Established partnerships for alternative distribution channels
Could you envision a job description stating that in this role, you will establish partnerships for alternative distribution channels?

Turn this bullet into one that has a beginning, middle and an end. Turn it into a bullet that tells a story, a bullet that shows accomplishment and has meat to it.

Established partnerships tapping into alternative distribution channels. New distribution channels included IT service providers, information security professional services firms and industry trade associations. New partnerships generated $427,000 in additional bottom line revenue for 2009.
What Employers Seek In Security Job Candidates

Employers today are all challenged to get more work done through fewer people. This is true in the security profession and is true across the board in all facets of business.
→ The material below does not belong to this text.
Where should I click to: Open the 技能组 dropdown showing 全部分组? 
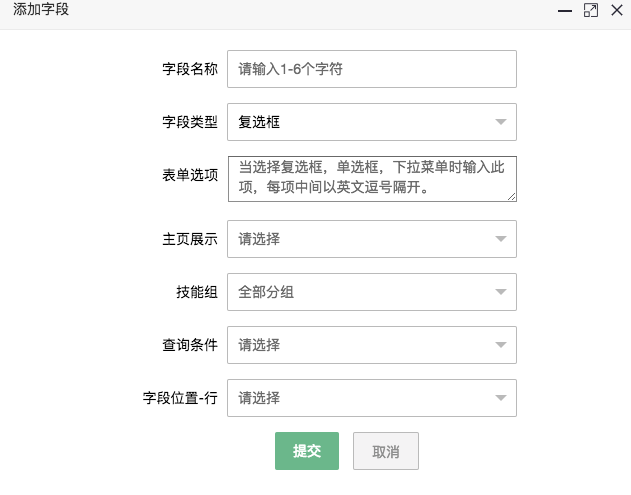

Security professionals who can tie their activities to accomplishments that positively impacted the businesses ability to do business, rise above those who simply deliver to the job the job description they signed up for.

Write your resume in such a way as to tell the reader what you've accompished, what you've done to add to the bottom line of your employer, what you've done to mitigate risk and to make your current and past employers more secure because of your presence.

Don't hold back in delivering accomplishment in your resume because if you do, your resume may never crack open the door that leads to your next interview.